GWG Holdings, Inc. was a financial services company that financed its operations in part by issuing alternative investments known as “L Bonds.” These bonds were marketed as income-producing securities offering yields significantly higher than traditional fixed-income products like corporate bonds or certificates of deposit.
GWG L Bonds were sold primarily through independent broker-dealers to retail investors, many of whom were retirees or individuals seeking regular income.
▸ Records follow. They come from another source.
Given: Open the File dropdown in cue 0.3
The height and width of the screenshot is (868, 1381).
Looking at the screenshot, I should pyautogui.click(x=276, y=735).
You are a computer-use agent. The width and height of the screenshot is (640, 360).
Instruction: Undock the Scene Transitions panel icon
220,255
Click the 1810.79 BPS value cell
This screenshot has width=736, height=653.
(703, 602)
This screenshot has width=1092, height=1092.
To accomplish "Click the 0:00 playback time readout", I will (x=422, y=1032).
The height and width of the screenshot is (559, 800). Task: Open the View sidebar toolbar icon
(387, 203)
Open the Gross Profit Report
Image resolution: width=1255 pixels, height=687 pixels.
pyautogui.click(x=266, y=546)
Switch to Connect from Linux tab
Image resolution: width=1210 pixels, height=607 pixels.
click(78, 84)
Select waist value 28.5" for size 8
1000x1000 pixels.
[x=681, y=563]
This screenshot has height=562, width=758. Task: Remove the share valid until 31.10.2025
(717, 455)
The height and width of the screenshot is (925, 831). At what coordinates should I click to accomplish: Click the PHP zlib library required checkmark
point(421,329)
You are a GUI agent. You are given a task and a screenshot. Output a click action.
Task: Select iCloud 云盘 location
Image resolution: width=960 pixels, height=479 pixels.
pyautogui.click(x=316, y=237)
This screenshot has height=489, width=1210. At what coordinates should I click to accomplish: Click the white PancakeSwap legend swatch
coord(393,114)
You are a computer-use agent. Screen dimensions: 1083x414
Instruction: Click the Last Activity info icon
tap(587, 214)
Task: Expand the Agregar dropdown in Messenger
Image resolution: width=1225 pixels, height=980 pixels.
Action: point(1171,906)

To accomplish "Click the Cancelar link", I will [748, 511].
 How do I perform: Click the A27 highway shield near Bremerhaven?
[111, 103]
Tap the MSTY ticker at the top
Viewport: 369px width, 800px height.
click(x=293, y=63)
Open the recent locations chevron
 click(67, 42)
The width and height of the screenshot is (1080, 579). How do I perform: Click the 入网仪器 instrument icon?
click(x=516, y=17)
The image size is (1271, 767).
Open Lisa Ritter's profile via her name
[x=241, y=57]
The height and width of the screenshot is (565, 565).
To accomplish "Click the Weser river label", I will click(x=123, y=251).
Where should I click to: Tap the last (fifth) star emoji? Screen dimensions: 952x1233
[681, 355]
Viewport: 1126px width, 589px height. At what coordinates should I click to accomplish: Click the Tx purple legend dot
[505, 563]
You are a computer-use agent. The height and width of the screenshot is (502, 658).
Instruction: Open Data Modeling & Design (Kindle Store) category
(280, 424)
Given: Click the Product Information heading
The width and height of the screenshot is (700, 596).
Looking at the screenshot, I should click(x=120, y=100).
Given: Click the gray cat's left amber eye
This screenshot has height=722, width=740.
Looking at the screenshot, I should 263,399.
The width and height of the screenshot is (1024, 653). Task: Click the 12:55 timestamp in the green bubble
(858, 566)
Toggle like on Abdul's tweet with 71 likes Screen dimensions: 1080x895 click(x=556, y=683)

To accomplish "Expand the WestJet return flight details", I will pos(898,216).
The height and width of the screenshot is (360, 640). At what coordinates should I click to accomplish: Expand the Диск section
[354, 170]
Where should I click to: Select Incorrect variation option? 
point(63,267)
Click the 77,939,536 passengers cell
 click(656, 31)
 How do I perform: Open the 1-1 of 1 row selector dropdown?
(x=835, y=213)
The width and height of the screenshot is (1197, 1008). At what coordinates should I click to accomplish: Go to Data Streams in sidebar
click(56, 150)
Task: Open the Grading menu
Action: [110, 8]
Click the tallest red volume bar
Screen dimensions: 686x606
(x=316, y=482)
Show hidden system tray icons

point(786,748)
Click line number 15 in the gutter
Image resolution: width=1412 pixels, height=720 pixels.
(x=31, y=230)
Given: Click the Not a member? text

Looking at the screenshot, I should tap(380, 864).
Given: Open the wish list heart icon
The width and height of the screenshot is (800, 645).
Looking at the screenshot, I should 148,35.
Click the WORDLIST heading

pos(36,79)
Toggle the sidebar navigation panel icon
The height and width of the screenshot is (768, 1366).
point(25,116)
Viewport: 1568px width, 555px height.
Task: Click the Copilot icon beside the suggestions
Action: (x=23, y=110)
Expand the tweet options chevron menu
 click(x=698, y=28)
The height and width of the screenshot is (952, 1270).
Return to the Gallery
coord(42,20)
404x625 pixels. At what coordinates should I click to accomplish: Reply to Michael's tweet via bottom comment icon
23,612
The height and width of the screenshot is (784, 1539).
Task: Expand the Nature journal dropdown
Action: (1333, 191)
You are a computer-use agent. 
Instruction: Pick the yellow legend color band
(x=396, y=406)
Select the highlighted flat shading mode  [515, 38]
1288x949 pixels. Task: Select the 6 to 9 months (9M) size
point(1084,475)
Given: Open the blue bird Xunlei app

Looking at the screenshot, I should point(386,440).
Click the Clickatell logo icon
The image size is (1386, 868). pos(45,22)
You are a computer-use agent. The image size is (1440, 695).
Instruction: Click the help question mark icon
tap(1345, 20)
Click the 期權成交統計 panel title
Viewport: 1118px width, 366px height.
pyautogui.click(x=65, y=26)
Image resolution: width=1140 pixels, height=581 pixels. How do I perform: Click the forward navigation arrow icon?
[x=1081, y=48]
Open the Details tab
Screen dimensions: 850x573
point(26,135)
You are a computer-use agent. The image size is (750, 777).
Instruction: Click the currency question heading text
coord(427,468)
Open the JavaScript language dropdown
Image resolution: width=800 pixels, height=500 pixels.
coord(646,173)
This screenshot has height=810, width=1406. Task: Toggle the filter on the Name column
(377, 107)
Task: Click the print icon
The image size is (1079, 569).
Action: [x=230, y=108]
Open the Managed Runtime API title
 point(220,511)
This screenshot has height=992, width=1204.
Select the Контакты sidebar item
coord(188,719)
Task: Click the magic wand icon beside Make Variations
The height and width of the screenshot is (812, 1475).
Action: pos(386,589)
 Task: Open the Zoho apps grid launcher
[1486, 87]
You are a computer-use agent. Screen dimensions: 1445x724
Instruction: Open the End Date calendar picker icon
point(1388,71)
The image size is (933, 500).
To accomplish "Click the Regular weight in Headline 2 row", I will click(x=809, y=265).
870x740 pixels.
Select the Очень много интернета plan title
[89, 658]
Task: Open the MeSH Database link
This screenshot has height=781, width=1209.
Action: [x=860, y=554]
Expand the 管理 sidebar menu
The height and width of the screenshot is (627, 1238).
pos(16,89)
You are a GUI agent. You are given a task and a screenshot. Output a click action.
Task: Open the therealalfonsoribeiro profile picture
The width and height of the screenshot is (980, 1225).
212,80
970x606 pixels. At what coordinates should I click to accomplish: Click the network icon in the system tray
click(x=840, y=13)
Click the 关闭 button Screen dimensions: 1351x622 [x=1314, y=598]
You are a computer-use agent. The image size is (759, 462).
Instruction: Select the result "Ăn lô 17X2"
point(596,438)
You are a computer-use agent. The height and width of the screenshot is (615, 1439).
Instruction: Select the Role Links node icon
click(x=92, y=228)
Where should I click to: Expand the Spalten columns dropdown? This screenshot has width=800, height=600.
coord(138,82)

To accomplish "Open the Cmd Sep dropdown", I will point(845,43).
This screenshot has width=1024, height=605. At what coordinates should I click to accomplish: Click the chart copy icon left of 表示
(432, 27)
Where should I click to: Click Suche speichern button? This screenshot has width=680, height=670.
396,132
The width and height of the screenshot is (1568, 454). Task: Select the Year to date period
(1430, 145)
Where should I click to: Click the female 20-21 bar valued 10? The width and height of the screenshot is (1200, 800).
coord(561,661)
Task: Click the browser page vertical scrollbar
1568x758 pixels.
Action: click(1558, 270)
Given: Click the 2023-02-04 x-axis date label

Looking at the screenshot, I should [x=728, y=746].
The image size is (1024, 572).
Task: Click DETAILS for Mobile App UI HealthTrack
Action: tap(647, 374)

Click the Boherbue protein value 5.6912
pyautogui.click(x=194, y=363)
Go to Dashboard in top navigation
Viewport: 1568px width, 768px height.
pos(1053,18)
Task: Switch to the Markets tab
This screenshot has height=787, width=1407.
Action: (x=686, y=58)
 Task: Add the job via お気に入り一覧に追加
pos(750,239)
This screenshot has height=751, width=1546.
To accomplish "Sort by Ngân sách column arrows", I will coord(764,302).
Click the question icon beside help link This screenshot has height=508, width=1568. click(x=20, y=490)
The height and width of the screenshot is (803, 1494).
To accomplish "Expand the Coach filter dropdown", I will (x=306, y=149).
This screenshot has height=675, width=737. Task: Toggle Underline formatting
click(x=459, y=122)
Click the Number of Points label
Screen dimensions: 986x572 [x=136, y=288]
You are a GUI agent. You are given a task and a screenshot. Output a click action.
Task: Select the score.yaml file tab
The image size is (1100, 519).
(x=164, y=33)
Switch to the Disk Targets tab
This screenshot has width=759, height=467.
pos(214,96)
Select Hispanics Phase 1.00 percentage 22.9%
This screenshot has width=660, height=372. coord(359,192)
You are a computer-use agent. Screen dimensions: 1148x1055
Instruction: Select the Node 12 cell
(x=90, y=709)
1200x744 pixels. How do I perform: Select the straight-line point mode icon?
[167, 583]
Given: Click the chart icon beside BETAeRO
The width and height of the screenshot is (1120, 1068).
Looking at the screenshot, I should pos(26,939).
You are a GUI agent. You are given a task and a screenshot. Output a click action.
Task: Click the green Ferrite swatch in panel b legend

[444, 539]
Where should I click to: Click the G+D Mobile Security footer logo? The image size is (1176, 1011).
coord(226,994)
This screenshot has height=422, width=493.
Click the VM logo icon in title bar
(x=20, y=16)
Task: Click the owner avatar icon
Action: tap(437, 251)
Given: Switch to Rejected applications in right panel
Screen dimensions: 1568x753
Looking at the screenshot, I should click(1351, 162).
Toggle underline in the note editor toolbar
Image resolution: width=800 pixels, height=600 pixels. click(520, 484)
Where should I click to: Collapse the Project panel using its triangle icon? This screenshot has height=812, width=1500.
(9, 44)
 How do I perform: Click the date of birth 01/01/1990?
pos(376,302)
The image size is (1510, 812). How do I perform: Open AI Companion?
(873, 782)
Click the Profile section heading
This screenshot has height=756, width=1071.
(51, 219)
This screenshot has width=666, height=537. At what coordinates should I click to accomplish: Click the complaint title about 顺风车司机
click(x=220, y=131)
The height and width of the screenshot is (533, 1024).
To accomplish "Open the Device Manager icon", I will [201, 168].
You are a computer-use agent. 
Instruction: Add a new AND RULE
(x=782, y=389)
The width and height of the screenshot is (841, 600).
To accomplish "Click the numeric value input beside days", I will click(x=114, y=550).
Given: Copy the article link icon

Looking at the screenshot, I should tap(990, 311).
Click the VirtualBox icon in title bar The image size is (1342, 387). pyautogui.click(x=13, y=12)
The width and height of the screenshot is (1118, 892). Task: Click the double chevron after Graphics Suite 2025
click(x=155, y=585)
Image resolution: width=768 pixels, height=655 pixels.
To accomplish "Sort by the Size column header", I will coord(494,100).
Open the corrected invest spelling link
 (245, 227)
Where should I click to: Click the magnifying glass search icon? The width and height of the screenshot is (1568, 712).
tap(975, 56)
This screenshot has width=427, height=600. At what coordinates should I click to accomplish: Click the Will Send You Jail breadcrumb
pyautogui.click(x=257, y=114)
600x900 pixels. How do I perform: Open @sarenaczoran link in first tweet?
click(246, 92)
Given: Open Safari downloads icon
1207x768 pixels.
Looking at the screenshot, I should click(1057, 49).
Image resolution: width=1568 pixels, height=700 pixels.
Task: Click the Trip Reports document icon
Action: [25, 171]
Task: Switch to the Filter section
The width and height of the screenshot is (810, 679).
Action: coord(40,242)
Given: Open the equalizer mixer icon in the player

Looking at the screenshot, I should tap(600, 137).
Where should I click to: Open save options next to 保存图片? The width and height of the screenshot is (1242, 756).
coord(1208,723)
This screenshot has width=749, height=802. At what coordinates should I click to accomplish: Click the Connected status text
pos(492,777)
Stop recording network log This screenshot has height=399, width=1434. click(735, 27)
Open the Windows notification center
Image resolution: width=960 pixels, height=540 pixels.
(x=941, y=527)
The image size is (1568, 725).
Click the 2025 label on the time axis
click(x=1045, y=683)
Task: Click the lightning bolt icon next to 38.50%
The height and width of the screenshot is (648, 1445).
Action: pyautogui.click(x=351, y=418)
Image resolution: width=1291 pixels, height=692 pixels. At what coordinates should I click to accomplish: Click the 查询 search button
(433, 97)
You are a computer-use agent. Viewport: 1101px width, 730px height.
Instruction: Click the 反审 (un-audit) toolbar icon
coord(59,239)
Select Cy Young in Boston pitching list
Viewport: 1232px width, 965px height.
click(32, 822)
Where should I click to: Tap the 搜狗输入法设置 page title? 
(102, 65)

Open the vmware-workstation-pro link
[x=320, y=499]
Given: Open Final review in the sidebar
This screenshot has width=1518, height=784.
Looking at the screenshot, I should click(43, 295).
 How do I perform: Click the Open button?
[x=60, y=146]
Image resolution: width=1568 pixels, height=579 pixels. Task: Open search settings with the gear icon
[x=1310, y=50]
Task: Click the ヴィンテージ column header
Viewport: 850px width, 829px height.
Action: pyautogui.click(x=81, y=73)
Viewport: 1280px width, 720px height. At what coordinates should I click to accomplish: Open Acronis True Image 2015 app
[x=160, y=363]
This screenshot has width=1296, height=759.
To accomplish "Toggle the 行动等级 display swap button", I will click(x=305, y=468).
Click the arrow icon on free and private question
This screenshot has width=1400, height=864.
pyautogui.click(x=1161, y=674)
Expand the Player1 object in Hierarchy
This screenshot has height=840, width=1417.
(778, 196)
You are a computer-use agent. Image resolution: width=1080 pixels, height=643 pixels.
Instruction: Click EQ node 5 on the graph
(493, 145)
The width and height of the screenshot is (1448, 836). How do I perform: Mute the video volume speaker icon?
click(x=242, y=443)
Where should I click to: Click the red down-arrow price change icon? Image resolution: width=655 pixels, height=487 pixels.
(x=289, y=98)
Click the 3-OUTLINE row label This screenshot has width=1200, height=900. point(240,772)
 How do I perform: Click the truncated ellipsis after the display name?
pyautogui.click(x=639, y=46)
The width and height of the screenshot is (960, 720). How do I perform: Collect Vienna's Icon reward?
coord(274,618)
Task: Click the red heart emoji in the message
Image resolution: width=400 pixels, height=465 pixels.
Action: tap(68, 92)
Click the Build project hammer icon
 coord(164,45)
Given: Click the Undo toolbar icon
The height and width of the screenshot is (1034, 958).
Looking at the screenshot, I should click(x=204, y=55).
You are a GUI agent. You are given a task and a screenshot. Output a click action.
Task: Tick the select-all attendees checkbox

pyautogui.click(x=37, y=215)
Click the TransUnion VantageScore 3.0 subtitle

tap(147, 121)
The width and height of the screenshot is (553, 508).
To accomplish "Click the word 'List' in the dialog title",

The bonds were structured as unsecured debt obligations of GWG Holdings, meaning they were not backed by collateral and carried credit risk tied directly to the financial health of the issuer.
Key Characteristics of GWG L Bonds
- High Yields: GWG L Bonds offered interest rates that were attractive compared to traditional fixed-income products, which appealed to income-focused investors.
- Illiquidity: Unlike publicly traded bonds, GWG L Bonds were illiquid and could not be easily sold on a secondary market. Investors seeking to exit their positions had to rely on GWG’s redemption policies.
- Redemption Restrictions: GWG Holdings maintained policies that limited redemptions, and the company reserved the right to suspend or delay redemptions under certain circumstances.
- Credit Risk: As unsecured obligations, GWG L Bonds carried significant credit risk. If GWG Holdings encountered financial difficulties, bondholders faced the risk of payment suspensions or principal loss.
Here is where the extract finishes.